# 提示された抜粋
2液タイプの場合も十分な保存性を有すると共に、低温で短時間に硬化できることが望ましい。
【0004】
そこで両タイプについて従来十分な保存性と迅速な硬化性とをバランス良く兼ね備えた硬化性組成物を得るべく種々の検討が行われてきた。特に1液タイプについては、硬化制御剤として、ビニル含有シロキサン、燐化合物、窒素化合物、アセチレンアルコール等を用いて種々検討されてきた。
【0005】
【発明が解決しようとする課題】
しかしながら、1液タイプ及び2液タイプのいずれの場合も十分な保存性と迅速な硬化性とをバランス良く兼ね備えた付加硬化型シリコーンゴム組成物は未だ得られていない。
従って本発明の目的は、十分な保存性と迅速な硬化性とがバランス良く兼ね備わった付加硬化型シリコーンゴム組成物を提供することである。
【0006】
【課題を解決するための手段】
本発明は、かかる目的を達成する手段として、
(A)平均組成式(1):R1 aR2 bSiO(4-a-b)/2(式中、R1は脂肪族不飽和結合を含まない置換又は非置換の一価炭化水素基を表し、R2はアルケニル基を表し、aは1.40〜2.00の数であり、bは0.0001〜0.5の数であって、且つa及びbはa+b=1.90〜2.04を満足する。)で示される、1分子中にケイ素原子に結合したアルケニル基を少なくとも2個含有するオルガノポリシロキサン、
(B)平均組成式(2):R3 cHdSiO(4-c-d)/2(式中、R3は脂肪族不飽和結合を含まない置換又は非置換の一価炭化水素基を表し、cは0.70〜2.0の数であり、dは0.005〜1.0の数であり、且つc及びdはc+d=0.8〜3.0を満足する。)で示される、1分子中にケイ素原子に結合した水素原子を少なくとも2個含有するオルガノハイドロジェンポリシロキサン、
(C)白金系触媒、及び
(D)40℃以上の融点を有する(メタ)アクリル酸エステル化合物
を含有してなる付加硬化型シリコーンゴム組成物を提供する。

# 元データ

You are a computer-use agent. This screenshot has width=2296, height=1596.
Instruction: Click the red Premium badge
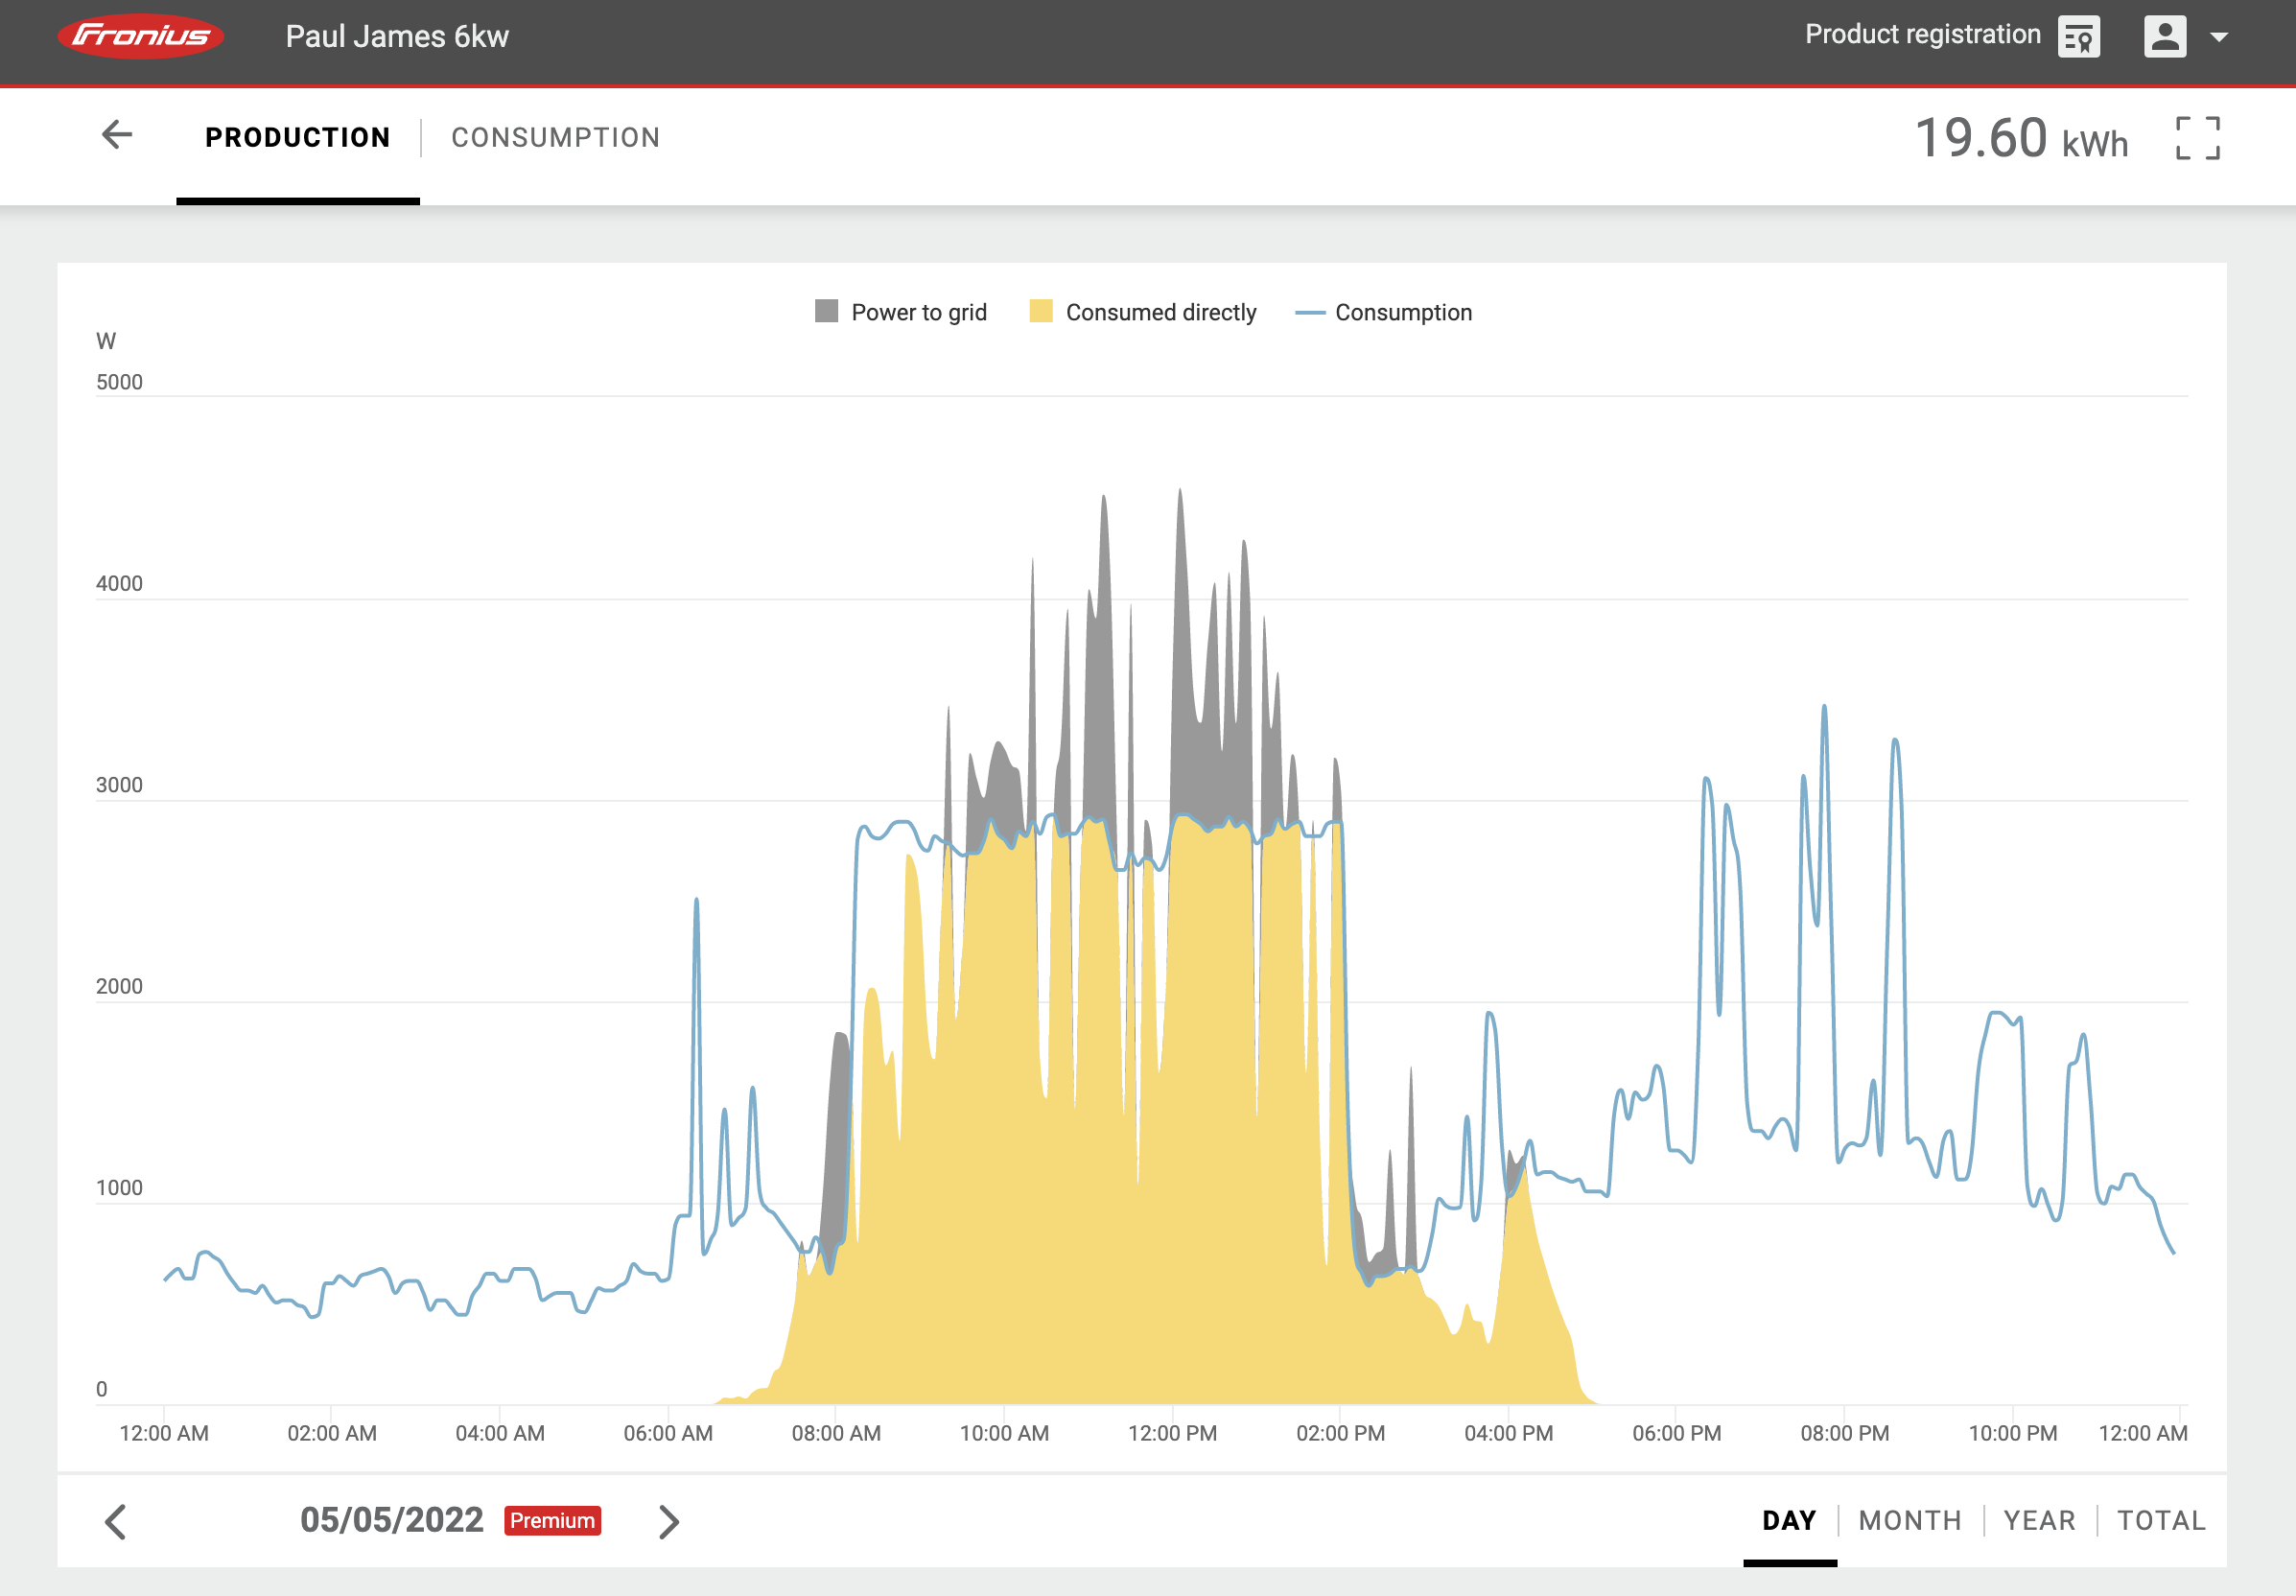point(552,1520)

# 課題の説明
付加硬化型シリコーンゴム組成物についての抜粋を、その最後の文の後から引き継いで書き進めてください。

# 記述解答
【0007】
本発明の組成物は、更に必要に応じて(E)アセチレンアルコール化合物又は該化合物のアルコール性水酸基(C−OH)がシランもしくはシロキサンにより変性された化合物を含有することができる。
【0008】
【発明の実施の形態】
以下、本発明につき更に詳しく説明する。
<(A)オルガノポリシロキサン>
成分(A)のオルガノポリシロキサンは、平均組成式(1):
R1 aR2 bSiO(4-a-b)/2で示される、1分子中にケイ素原子に結合したアルケニル基を少なくとも2個含有するもので、ベースポリマーとして使用される。このオルガノポリシロキサンの分子構造については特に制限はなく、直鎖状、分岐状、環状或いは三次元網状構造のいずれであってもよく、また、単一のシロキサン単位からなる重合体又は2種以上のシロキサン単位からなる共重合体であってもよいが、通常は分子鎖両末端がトリオルガノシロキシ基で封鎖され、主鎖が実質的にジオルガノシロキサン単位の繰り返しからなる、直鎖状のジオルガノポリシロキサンであることが一般的である。また、分子中のアルケニル基は分子主鎖末端のケイ素原子及び分子鎖途中のケイ素原子のいずれに結合したものであっても、また、この両方に結合したものであってもよいが、硬化物の物性等の点から、少なくとも分子鎖両末端のケイ素原子に結合したアルケニル基を含有するものであることが好ましい。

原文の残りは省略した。